Honestly i had know idea what's US right now?
Its started on March 12, 2021 when he suddenly text me on WhatsApp asking if i am still saying no to his request ?
At that time, I didn't reply back since I thought there's nothing to discuss and I thought he is not gonna call me back after 1.5 month we're not talking at all
Didn't know what it was, a break up or it's simply a break from each other. As far as I know that he decided to end it because we didn't have the same vision for the future and the fact that we're not talking to each other for 46 days makes me a little confuse and wondering why he suddenly text me back after 25 January 2021
Well, honestly I thought the text from him isn't that serious. I mean how could you text someone just like that without even bother to ask your condition first and just said what you wanted say.
Well I am doing the most rational thing to do, just ignore his text for a week. First I really didn't know what's left to said. Obviously even thought I do still love him but clearly I won't beg and ask him to come back. HELL NO..
Until 21 March 2021, out of nowhere he called through WhatsApp and I didn't want to talk so I am just ignore the call and then he text to my other WhatsApp, which I ignore as well.
Then he called through Google Duo at 23 March 2021, which he call 3 times a day during that day : 7.08PM (3.08PM in Riyadh) which last 20:55 minutes, 8.09PM (4.09PM in Riyadh) which last 34:42 minutes, 10.52PM (6.52PM in Riyadh) which last 35:46 minutes.
Well after that, he called constantly since that day.
After that day, we've talk a lot, I've told him what I am feeling after I've told him about my answer to his request and he didn't want to hear my explanation or reason and just saying I wish u the very best & good luck
Told him that I didn't answer his call on 21 March 2021 because I didn't have anything to talk about with him and after hearing those word from him it's really broke my heart into pieces
I told him exactly what I am feeling after those day. How upset I am towards him and everything else. I don't hold back any information from him.
He genuinely asking apology and said if there's anything he could do to make things back before 46 days.
I didn't answer it right away because I don't want to expect anything from him, specially I can't afford to deal another heart break again
Well since 23 March 2021, we're back together again. At least we're back to our normal routine.

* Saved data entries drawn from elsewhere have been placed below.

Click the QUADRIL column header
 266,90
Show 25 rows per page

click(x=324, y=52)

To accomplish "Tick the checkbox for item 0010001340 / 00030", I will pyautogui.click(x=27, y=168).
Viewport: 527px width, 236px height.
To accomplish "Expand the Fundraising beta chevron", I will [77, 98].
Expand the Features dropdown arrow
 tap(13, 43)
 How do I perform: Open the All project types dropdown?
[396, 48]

Well for all I know, he is really change and he is really thoughtful about what I felt and everything.
If everything goes smoothly, Insha Allah we're gonna get married this YEAR
إِنْ شَاءَ ٱللَّٰهُ,
Monday 1 February 2021
Time will heal wounds ???
Time will heal all the wounds????
I am not really sure with the proverb that saying time will heal all the wounds.
People have lots of wounds, either its from their childhood, during their teenager, brokenhearted, family issue, divorce, father issue, mother issue, friendship issue, work issue, etc. All those type of wounds that everyone would have been experience at the very least once in their lifetime.
I don't know about people wounds, so I am just gonna talk about my wounds.
Honestly I've lots of wounds but this time it's about my love wounds.
I don't know if my old wounds have heal after 5 years since that harsh and painful divorce. Honestly I've think that I've heal from all of things that happens in the past
But after what happens with my last relationship (For me, it was a relationship although I am not quite sure with him), I am not sure that my old wounds have heal
My old wounds haven't heal 100% yet and now I got a new wounds
How come they say Time will heal all wounds ?????